**Try it**
Repeat exactly, and nothing more, the lines from the one that includes "215x195 pixels. Task: Click" through the final line of the entries; skip the pictures.
__________________________________________________
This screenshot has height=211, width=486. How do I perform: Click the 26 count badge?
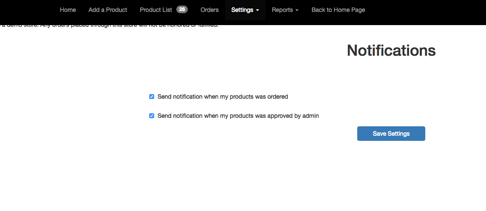click(182, 9)
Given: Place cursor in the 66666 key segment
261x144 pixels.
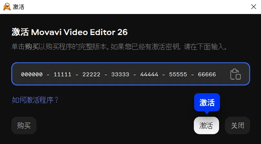Looking at the screenshot, I should [207, 74].
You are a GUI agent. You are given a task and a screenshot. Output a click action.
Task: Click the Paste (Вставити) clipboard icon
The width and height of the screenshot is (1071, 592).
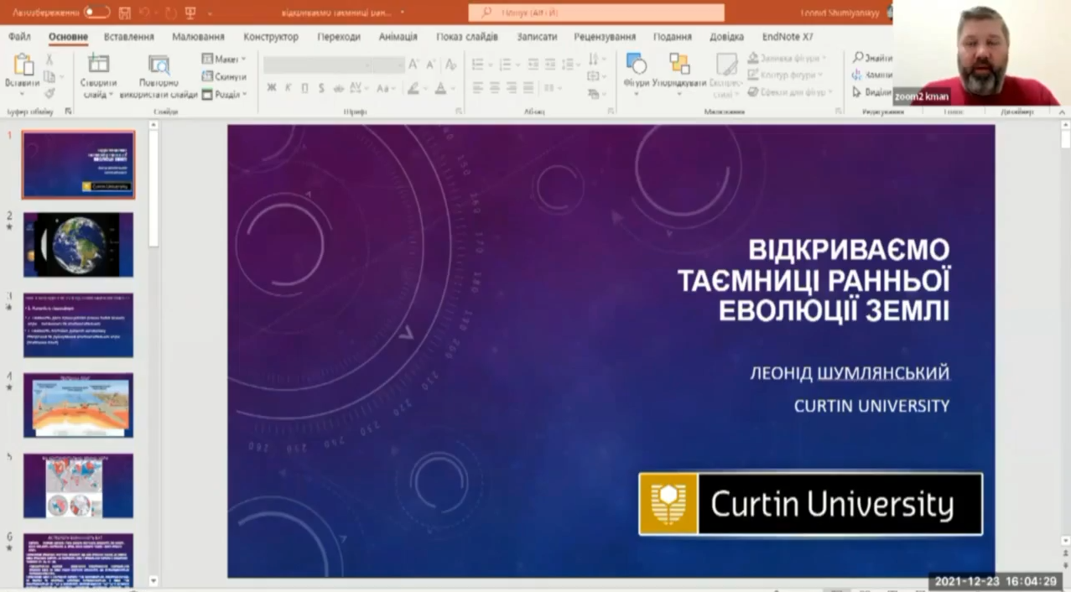pyautogui.click(x=23, y=66)

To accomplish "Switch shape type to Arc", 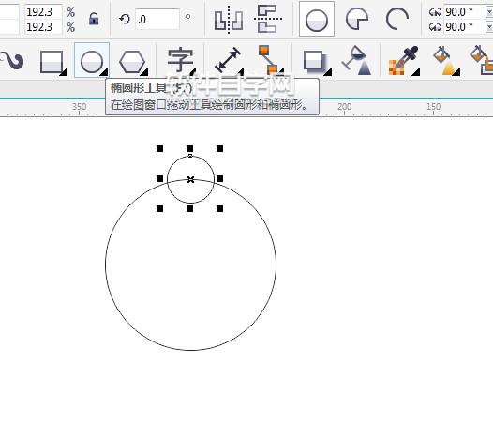I will (x=397, y=19).
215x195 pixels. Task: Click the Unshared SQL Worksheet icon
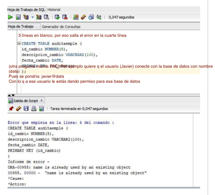[x=75, y=17]
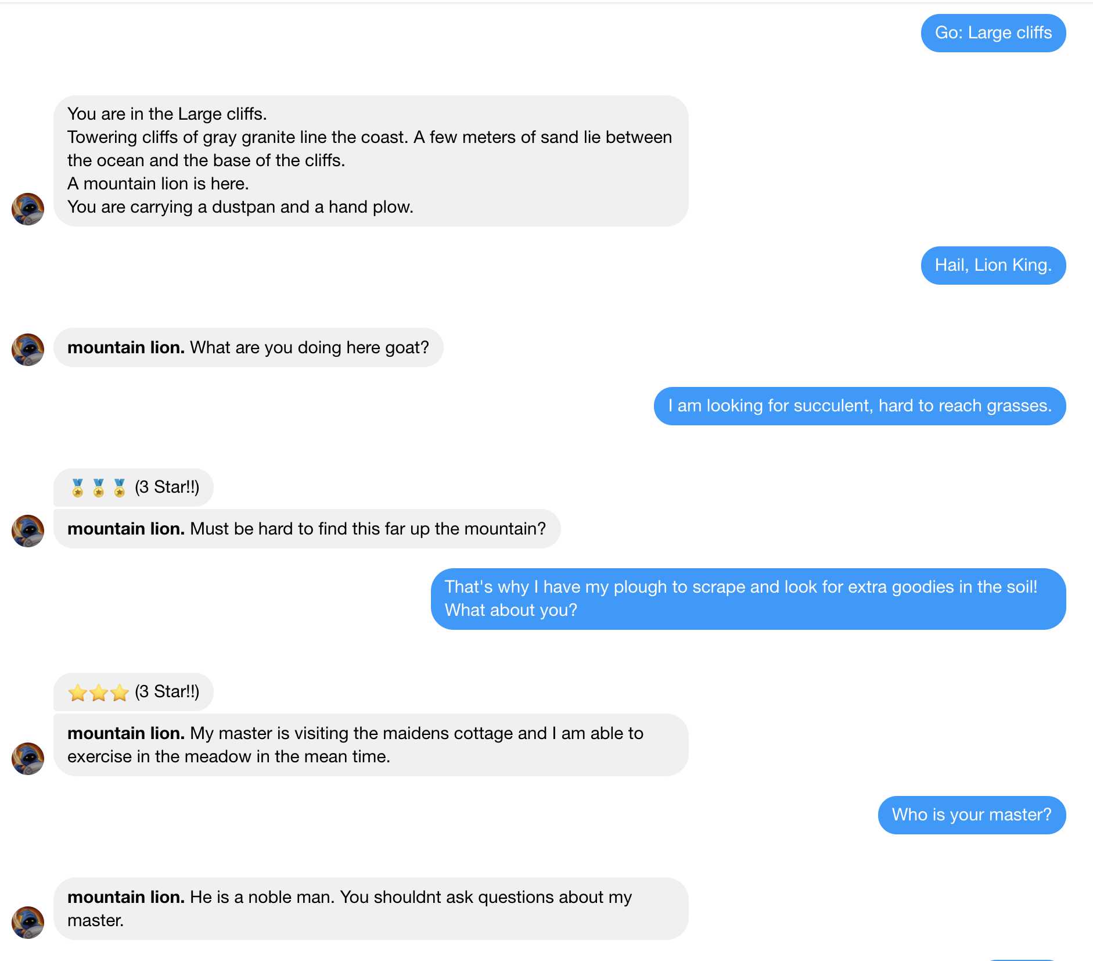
__________________________________________________
**Exercise result**
215x195 pixels. Task: Click the Unshared SQL Worksheet icon
[x=75, y=17]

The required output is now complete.